The following roles and responsibilities have been assigned to designated personnel to ensure the effective execution of the Business Continuity Plan:

  1. Business Continuity Coordinator (BCC) - The BCC is responsible for overseeing the development, implementation, and maintenance of the Business Continuity Plan. This includes coordinating with the Disaster Recovery Coordinator (DRC) and other relevant stakeholders to ensure a seamless integration of both plans during a crisis.

  2. Business Continuity Team Members - Team members are responsible for executing their assigned tasks and responsibilities during a crisis, as outlined in the Business Continuity Plan. This may include assessing the impact of the disruption, activating response strategies, coordinating communication efforts, and supporting the recovery of critical functions and processes.

  3. Senior Management - Senior management is responsible for providing strategic direction and support for the Business Continuity Plan, ensuring that adequate resources are allocated to its development, implementation, and maintenance. They are also responsible for approving the plan and any updates or changes that may be required.

  4. Department Heads - Department heads are responsible for ensuring their respective departments are prepared to respond effectively during a crisis, as outlined in the Business Continuity Plan. This includes ensuring their staff are aware of their roles and responsibilities, participating in training and awareness programs, and providing support for the recovery of critical functions and processes.

  5. Employees - All employees are responsible for being aware of their roles and responsibilities during a crisis, as outlined in the Business Continuity Plan. They are also expected to participate in training and awareness programs and follow the procedures and guidelines established in the plan.

By assigning clear roles and responsibilities, Fox and Geese can ensure a coordinated and effective response to any crisis, minimizing the impact on its business operations and ensuring a timely recovery.

Training and Testing Frequency

The Business Continuity Plan should be tested regularly to ensure its effectiveness and identify any gaps or areas for improvement. Testing may include tabletop exercises, simulations, or full-scale exercises that involve the activation of the plan and the execution of critical tasks. The plan should be reviewed and updated at least once every 12 months or as needed based on the results of testing and lessons learned.

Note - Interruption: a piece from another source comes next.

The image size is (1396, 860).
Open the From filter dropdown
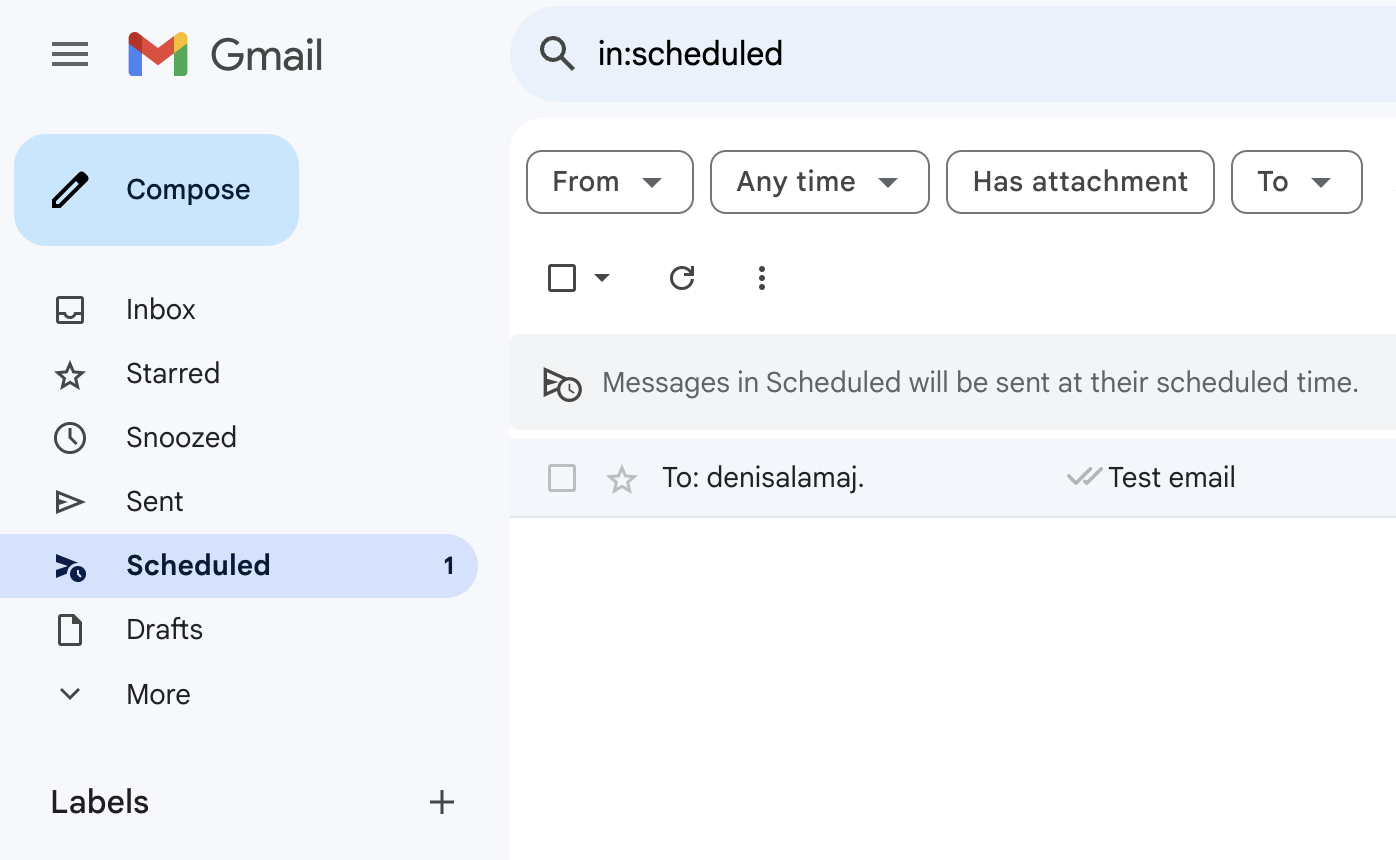[x=609, y=182]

To ensure that all employees are prepared to respond effectively during a crisis, regular training and awareness programs should be conducted. These programs should include:

  1. Training sessions on the Business Continuity Plan and procedures, covering topics such as roles and responsibilities, response strategies, and communication guidelines.
  2. Simulation exercises to provide employees with hands-on experience in executing their assigned tasks and responsibilities during a crisis.
  3. Regular reviews and updates to the training program to ensure it remains relevant and effective.

By conducting regular training and testing, Fox and Geese can ensure that all employees are prepared to respond effectively during a crisis, minimizing the impact on its business operations and ensuring a timely recovery.